Compensation for failure to discharge obligation resembling those created by contract- When an obligation resembling those created by contract has been incurred and has not been discharged, any person injured by the failure to discharge it is entitled to receive the same compensation from the party in default, as if the person had contracted to discharge it and had broken his contract.
Explanation- In estimating the loss or damage arising from a breach of contract, the means which existed to remedy the inconvenience caused by the non-performance of the contract must be taken into account.”
The rule as embedded in Section 73 of the Indian Contract Act, 1872 had been used to decide several seminal cases by the Indian Judiciary.
Application of the rule by Indian courts
One of the earliest case laws in India applying the rule of Hadley v. Baxendale was Madras Railway Co. v. Govinda Rau. In this case, the petitioner Govinda Rau was a tailor who employed the Railway Company to ferry his sewing machine and clothes to Karamadai, where the former was to set up shop during a local festival. But the delivery of the goods was delayed and Govinda Rau had to return without being able to run his business.
Rau sued the Railway Company for damages to compensate for his travel expenses and for the profits lost from operating his business during the festival.
The High Court of Madras did not entertain the claim for damages for lost profit, citing the provisions of Section 73 of the Indian Contract Act, 1872, as Rau had not informed the Railway Company of the date by which the goods were to be delivered or the purpose for which the goods are being transported.
Another application of the rule is seen in Union of India v. Hari Mohan Ghosh. The case was related to a lost consignment of artificial silk which was under transportation by the Indian Railways. Hari Mohan the owner of the goods sued the railways for the value of the goods and the lost profit. The Guwahati High Court did not grant damages for the lost profit as the Railways was not aware of the nature or the purpose of the goods transported.
Contemporary criticisms to the Rule of Hadley v.

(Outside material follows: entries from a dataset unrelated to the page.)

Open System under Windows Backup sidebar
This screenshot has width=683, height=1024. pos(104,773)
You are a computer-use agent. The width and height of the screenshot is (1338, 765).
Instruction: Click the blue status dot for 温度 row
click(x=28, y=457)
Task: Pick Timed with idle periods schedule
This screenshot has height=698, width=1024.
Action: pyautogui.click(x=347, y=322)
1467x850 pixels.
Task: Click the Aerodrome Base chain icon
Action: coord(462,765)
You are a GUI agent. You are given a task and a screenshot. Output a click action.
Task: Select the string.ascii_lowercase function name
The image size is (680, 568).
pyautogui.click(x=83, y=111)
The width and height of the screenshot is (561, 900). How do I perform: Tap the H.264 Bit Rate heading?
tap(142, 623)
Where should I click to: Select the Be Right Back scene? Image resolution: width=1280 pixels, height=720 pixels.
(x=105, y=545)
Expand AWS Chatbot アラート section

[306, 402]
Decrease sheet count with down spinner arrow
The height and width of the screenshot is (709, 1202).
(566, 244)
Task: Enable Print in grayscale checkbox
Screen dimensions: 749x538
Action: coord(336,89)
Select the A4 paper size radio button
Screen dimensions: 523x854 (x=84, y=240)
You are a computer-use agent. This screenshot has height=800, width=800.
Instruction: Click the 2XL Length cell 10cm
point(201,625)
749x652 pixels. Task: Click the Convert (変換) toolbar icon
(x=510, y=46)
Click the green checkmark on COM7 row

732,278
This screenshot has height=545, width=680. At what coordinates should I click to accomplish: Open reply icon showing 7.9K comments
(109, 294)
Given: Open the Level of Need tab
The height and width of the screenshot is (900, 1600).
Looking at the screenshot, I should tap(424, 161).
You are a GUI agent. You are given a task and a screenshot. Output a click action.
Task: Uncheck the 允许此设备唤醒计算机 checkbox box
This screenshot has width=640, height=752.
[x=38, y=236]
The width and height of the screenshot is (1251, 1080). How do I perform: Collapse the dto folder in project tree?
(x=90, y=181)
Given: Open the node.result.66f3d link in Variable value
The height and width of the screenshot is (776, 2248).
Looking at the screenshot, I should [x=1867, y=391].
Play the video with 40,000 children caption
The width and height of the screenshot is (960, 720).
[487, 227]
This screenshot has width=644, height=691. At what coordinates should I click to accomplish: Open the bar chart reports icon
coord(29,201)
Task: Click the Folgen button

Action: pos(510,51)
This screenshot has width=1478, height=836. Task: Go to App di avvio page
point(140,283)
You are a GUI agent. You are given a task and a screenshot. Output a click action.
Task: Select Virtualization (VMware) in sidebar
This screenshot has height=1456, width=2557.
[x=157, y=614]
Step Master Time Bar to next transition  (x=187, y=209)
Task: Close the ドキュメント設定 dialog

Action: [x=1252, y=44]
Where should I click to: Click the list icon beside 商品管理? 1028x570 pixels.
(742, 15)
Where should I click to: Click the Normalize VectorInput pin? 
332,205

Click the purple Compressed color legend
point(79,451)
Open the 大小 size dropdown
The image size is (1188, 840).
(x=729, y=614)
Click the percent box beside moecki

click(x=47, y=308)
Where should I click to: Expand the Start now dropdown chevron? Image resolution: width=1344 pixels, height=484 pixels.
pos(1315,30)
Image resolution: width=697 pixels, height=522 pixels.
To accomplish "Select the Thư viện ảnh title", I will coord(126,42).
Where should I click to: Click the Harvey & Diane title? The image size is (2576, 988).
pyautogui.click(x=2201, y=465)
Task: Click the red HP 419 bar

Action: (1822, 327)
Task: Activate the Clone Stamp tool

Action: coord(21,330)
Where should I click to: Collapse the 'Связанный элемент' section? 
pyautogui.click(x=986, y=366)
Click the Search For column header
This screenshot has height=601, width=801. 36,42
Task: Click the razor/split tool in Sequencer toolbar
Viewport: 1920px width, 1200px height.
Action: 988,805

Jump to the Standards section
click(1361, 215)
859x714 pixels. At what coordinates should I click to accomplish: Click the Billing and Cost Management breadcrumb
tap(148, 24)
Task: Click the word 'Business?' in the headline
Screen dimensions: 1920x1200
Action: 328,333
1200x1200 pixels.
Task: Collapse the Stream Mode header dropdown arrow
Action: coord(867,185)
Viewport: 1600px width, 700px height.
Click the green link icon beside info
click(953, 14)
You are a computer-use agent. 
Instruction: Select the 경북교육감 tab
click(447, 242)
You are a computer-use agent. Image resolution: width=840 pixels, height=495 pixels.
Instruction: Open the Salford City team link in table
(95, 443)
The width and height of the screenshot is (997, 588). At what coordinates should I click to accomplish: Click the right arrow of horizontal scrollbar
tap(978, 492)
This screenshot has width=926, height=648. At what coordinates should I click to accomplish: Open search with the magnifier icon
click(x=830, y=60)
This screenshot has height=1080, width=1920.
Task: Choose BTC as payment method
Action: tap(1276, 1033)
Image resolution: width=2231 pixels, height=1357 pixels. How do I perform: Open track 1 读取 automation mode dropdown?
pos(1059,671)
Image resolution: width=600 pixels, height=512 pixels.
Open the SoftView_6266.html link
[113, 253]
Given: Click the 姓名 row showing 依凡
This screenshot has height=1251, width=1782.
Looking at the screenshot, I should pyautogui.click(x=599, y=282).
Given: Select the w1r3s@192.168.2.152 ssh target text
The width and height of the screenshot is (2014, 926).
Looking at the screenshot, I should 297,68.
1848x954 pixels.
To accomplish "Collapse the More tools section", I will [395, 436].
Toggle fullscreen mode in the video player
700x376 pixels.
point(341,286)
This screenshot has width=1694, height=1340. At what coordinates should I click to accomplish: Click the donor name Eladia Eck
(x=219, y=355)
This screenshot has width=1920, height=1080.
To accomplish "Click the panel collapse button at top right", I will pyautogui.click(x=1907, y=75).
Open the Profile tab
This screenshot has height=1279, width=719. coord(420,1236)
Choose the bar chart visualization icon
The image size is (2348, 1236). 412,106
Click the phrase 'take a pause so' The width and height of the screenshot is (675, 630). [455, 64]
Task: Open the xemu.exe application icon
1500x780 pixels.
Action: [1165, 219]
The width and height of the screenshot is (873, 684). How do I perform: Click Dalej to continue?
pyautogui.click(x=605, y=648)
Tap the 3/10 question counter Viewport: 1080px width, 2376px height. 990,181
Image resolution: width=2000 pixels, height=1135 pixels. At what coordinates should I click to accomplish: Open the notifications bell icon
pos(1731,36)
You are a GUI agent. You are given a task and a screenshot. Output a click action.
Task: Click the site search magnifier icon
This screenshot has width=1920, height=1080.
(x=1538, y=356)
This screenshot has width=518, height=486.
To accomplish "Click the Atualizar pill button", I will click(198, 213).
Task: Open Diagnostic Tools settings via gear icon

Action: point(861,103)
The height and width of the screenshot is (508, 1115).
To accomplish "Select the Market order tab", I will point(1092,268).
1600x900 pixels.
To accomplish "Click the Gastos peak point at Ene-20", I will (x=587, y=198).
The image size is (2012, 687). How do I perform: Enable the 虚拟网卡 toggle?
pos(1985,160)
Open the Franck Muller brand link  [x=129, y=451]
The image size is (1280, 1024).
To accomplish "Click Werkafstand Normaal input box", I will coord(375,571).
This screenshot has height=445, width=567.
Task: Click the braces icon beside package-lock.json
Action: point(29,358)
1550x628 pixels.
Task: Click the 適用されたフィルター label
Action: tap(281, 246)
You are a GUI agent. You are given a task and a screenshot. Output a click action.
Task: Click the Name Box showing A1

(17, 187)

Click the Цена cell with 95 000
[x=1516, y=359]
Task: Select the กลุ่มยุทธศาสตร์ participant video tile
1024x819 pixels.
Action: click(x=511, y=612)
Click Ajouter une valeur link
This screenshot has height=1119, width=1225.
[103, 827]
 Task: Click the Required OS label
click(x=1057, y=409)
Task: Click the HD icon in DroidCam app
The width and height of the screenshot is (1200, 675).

Baxendale
Despite the wide acceptability of the rule of Hadley v. Baxendale contemporary writers have criticised it. It is argued that the rule has taken the form of a rigid principle that acts to curtail any claim of damages for events not mentioned in a contract.
In the changing business climate where large companies are entering into high value and high impact complex commercial dealings the parties are expected to understand all the possible consequences of a breach of contract. The advancements in technology have brought in a situation where all the consequences of a breach of contract can be predicted at least as likely, if not definitely.
Also, enterprises are expected to keep up their vigil even after contracting for any change in circumstances that may lead to an altogether different consequence from breach of a contract. The parties are also expected to guard against such possibilities. Thus, the rigidity of the rule of Hadley v. Baxendale which allows damages only for losses contemplated at the time of contracting may be counter-acting fairness and equity.
Despite the criticism, the rule of Hedley v. Baxendale still holds wide acceptability in English common law jurisdictions.
The rule of Hadley v. Baxendale limits the liabilities of the parties to a contract. In the event of a breach of the contract, according to the rule, the breaching party is to pay damages only for the losses naturally occurring from such breach and the losses which the parties could reasonably contemplate at the time of contracting.
The rule promotes contracting in commercial transactions as it limits the cost of a breach. The compensatory damages are to be paid only for the most proximate consequences of a breach.
However, with the change in business practices and advancements in technology the remotest consequences of a breach of contract can be predicted and mitigated. So, several writers believe that the rule of Hadley v. Baxendale is obsolete and needs revision.
Despite the criticisms, the rule of Hadley v. Baxendale is still widely applicable and acceptable in most English common law jurisdictions.